**CONJUNTO DE TAREFAS**
1. No texto sobre as execuções públicas, em que obra e em que ano Michel Foucault descreve a execução como uma cerimônia política?
2. Escreva a continuação do texto sobre as execuções públicas a partir da última frase do trecho.

**TRECHO PARA LEITURA**
====================
Por milênios, as execuções públicas constituíram prática que vigorou em diversas sociedades, e representavam muito mais do que a simples aplicação da pena de morte. Fossem verdadeiramente culpados ou não, a partir de uma decisão do titular do poder, qualquer cidadão ou cidadã, por qualquer motivo, desde um simples boato ao roubo ou assassinato, estava sujeito à punição pública em algum dos vários equipamentos de tortura e morte desenvolvidos com o fim de prolongar o castigo.


Eram eventos cruciais na vida social e política, funcionando como uma complexa ferramenta de comunicação, controle e reafirmação do poder. Discutimos aqui, dois principais objetivos que sustentavam a natureza espetacular e, muitas vezes, lenta e brutal, da punição pública, especialmente nos períodos da idade média e início da idade moderna na Europa.


O objetivo primário era a afirmação da soberania e do poder, ou seja, o papel central da execução pública era político. Em um sistema monárquico ou feudal, a justiça emanava diretamente da figura do soberano (rei, bispo ou príncipe) que através da punição afirmava a sua força absoluta. A execução, em sua forma mais teatral, era um ato de soberania, uma prova tangível e irrefutável de que o governante detinha o poder supremo sobre a vida e a morte de seus súditos (ius vitae ac necis).


Dado que o crime era visto como uma ofensa não só à vítima, mas principalmente ao soberano e à ordem pública que ele representava, a punição pública tinha o efeito de restauração da ordem vigente. Rápida ou lenta, visava reparar o dano simbólico causado à majestade do poder. Neste sentido, o tirano era vítima e juiz.


Servia também como controle da traição e sedição, ou seja, os crimes de ordem política como traição ou rebelião, ensejavam um castigo frequentemente mais elaborado e cruel (como a exposição em gaiolas), pois tinha como objetivo aniquilar publicamente o corpo do traidor. Isso não só eliminava o indivíduo, mas também destruía o símbolo da oposição.


Neste sentido, Michel Foucault, em sua obra Vigiar e Punir (1975), descreve a execução como uma cerimônia política na qual o poder, que foi momentaneamente desafiado pelo criminoso, é reafirmado de forma esmagadora no corpo do condenado. O lugar da punição (geralmente a praça central ou o local do crime) tornava-se o palco onde a lei se impunha dramaticamente.


Como objetivo secundário, podemos mencionar a dissuasão, pois a visibilidade da execução tinha uma função pedagógica crucial em sociedades com baixas taxas de alfabetização. A lentidão da tortura e a brutalidade dos métodos eram intencionais. Não bastava matar, era preciso infligir sofrimento duradouro e visível para maximizar o impacto psicológico na audiência. Havia também naquele contexto um discurso visual para a massa de espectadores, que não tinha acesso aos textos legais. Assim, a execução era a principal forma de comunicação da lei. O espetáculo ensinava, de forma chocante, a linha entre o permitido e o proibido.
====================
**DADOS FORNECIDOS**
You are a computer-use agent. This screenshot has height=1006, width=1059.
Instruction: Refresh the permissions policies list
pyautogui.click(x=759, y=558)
====================
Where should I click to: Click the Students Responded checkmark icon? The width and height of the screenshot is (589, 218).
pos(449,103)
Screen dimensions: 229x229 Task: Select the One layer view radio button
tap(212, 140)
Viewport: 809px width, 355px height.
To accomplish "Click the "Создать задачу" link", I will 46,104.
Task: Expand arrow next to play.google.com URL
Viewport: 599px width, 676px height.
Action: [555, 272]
====================
**RESPOSTAS EM ORDEM**
1. Em Vigiar e Punir, de 1975.

2.
A exposição pública operava também como mecanismo de controle, como as gaiolas da morte, que prolongavam o terror por dias e meses. Os restos mortais serviam como um símbolo persistente da consequência do desvio, visível a todos que entravam ou saíam da cidade. Para a comunidade, era um momento de catarse coletiva. Os membros apoiadores observavam a punição como purgação do mal, endossando a brutalidade e, com isso, reforçando as normas vigentes, sem se darem conta de que essa alienação instituía sobre cada um regras rígidas de comportamento.


As execuções eram frequentemente precedidas por longos rituais e procissões, nos quais o condenado era obrigado a exibir publicamente seus pecados e confessar a justiça de sua punição. Isso transformava o evento em um sermão vívido sobre a fragilidade humana e a inevitabilidade da justiça divina e terrena. No Brasil, tomemos como exemplo o caso de Tiradentes como exemplo que carrega os elementos acima referidos. Em outra vertente, porém, com os mesmos objetivos, lembremos a exposição das cabeças dos cangaceiros no Nordeste em praça pública, há menos de 100 anos.


Com o Iluminismo (século XVIII), os objetivos e a filosofia por trás da punição começaram a mudar. Pensadores como Cesare Beccaria criticaram a crueldade e o espetáculo, argumentando que a certeza da pena, e não a sua intensidade ou publicidade, era o melhor dissuasivo. Com isso, o foco mudou da punição do corpo para a punição da alma e da mente. Com o tempo, as penas passaram a ser aplicadas de forma mais uniforme e o objetivo passou a ser a reabilitação (em teoria) e a segregação do criminoso, levando ao desenvolvimento das prisões modernas.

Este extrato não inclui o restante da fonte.